# Exercise description
Reproduce each line from the records that holds "will".

# Data provided

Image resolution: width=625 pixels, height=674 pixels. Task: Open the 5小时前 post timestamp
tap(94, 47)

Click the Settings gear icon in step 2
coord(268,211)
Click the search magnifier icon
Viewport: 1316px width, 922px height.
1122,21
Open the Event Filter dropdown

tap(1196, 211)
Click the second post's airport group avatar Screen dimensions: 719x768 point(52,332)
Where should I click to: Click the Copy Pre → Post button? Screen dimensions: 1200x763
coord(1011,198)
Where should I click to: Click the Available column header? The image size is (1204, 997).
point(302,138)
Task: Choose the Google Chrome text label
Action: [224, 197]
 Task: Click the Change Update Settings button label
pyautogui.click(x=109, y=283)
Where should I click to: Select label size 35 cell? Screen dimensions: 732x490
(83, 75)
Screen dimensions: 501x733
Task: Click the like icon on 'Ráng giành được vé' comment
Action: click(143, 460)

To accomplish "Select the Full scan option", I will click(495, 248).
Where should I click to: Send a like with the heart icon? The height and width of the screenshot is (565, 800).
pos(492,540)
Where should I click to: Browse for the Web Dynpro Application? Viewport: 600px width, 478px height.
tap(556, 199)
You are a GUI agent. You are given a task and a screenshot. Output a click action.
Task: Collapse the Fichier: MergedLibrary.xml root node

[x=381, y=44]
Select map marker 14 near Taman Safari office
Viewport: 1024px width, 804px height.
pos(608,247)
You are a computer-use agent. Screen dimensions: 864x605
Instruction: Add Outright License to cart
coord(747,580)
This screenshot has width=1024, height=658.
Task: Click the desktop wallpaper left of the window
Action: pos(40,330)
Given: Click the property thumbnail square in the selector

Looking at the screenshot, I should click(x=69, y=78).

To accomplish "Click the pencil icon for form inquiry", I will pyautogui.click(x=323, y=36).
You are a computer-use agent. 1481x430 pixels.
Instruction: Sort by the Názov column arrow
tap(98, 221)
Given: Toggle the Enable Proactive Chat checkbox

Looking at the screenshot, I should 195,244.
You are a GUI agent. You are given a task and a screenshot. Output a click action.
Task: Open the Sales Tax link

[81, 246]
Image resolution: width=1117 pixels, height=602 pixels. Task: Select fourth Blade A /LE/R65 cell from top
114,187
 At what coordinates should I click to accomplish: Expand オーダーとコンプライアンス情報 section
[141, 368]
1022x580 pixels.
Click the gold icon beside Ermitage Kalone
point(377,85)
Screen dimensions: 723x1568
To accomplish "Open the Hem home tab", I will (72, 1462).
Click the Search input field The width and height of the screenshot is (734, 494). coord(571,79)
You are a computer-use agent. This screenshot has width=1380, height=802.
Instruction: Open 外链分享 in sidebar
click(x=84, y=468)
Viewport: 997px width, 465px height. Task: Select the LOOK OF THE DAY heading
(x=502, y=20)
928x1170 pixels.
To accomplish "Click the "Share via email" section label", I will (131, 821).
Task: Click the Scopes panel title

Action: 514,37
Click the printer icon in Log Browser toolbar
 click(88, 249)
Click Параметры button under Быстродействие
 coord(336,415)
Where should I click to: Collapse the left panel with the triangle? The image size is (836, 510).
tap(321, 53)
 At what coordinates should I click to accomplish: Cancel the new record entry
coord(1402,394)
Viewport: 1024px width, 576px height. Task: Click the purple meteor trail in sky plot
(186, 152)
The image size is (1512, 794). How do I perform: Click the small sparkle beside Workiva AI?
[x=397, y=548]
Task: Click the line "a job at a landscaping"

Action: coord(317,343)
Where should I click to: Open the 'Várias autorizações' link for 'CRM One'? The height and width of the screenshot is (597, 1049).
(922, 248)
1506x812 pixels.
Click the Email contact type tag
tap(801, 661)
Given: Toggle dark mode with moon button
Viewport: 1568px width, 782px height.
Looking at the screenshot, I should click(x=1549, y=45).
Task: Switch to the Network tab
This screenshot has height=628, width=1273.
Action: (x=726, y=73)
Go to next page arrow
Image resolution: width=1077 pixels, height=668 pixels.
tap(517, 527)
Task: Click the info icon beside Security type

# Reply to the exercise
To accomplish "Select the Full scan option", I will click(495, 248).
To accomplish "Click the pencil icon for form inquiry", I will pyautogui.click(x=323, y=36).
To accomplish "Open the Hem home tab", I will (72, 1462).
To accomplish "Click the "Share via email" section label", I will (131, 821).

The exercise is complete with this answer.